Back in early February, Robin was giving interviews and describing reports of his dire health as exaggerated. "I was diagnosed with a growth in my colon," he told the BBC then. "It was removed. And I've been treated for that by a brilliant doctor, and in their words 'the results have been spectacular.'" The growth, he explained, "is almost gone and I feel fantastic. Really from now on, it's just what they could describe as a 'mopping-up' operation. I am very active and my sense of well-being is good."
Sadly, that appears to have been the last time Gibb spoke with the press. Fans knew the news couldn't be good when he was unable to attend the premiere of his first classical work, Titanic Requiem, in London on April 10. A few days after that work's bittersweet debut, family members revealed that he had contracted pneumonia and was "fighting for his life."
Then, his rallying over the last few weeks was reported as nothing short of a miracle. "Robin has confounded his doctors by waking up from the coma he had slipped into after contracting pneumonia," a statement on his website read. "He remains in intensive care but is now fully conscious, able to speak to his loved ones and breathing on his own with an oxygen mask."
Gibbs' wife, Dwina, told an Irish newspaper that the family had been playing music to help rouse her husband -- and that the newly conscious singer had cried upon hearing Roy Orbison's "Crying."
Although falsetto-wielding Barry was the most prominent and most-parodied Bee Gee in later years (see Justin Timberlake's comic impersonation on SNL), Robin was often considered the unofficial lead singer in the trio's late-'60s early days, and it was his tender vibrato that early fans first associated with the Brothers Gibb, via hits like "I Started a Joke" and "I've Gotta Get a Message to You."
It was Robin singing on the group's first No. 1 British hit, "Massachusetts," which also topped the charts in most of the territories of the world (except the U.S., where it made it to No. 11). He was a lad of 17 at the time.

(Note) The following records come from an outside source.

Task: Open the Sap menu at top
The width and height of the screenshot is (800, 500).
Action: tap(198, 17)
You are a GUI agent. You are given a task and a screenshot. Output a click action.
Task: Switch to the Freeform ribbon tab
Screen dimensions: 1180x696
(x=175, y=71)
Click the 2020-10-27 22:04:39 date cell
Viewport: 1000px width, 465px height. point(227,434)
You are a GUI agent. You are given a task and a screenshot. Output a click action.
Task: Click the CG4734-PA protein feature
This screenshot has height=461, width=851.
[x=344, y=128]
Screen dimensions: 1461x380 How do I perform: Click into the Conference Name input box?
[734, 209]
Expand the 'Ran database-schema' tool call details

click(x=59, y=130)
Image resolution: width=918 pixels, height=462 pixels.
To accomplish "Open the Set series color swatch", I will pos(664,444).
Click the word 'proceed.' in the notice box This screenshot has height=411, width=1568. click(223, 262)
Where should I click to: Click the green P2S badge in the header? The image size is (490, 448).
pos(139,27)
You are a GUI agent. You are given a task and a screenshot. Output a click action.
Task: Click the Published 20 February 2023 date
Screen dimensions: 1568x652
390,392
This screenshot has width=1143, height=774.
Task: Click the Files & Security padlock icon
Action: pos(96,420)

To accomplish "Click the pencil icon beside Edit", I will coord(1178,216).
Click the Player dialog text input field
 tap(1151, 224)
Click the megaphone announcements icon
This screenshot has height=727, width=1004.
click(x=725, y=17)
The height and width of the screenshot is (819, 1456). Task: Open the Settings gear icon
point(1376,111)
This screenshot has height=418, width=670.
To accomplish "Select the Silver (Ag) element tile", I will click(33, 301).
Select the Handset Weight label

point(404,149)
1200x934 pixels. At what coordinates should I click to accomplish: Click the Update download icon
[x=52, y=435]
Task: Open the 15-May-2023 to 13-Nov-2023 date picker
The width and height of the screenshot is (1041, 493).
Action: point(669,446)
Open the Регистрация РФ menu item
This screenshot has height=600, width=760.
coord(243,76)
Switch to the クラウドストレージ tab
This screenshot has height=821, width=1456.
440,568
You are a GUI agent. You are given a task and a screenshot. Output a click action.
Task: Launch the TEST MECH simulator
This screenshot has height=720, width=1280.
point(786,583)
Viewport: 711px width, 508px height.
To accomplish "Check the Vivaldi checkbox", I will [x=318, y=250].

Competition with Barry led Robin to quit the group and go solo in 1969, though he returned in 1971, in time to participate in "How Can You Mend a Broken Heart," their first No. 1 single in America. Their real renaissance, however, kicked off in 1975 when, in the earliest days of disco, they had a second No. 1 with "Jive Talkin'," followed by the similarly rhythmic "Nights on Broadway" and "You Should Be Dancing," which became the template for a block of Saturday Night Fever songs in 1978.
Fever revived "Jive' and "Dancing" along with introducing the instant dance-floor standards "Stayin' Alive," "Night Fever," "If I Can't Have You," and "More Than a Woman," plus a ballad in the more traditional Bee Gees vein, "How Deep is Your Love." It was by far their greatest commercial triumph, and also, in a way, their unmaking, since only pockets of critics and fans were inclined to recall the pop chops and cred of their early albums after they couldn't shake their association with the waning disco tide.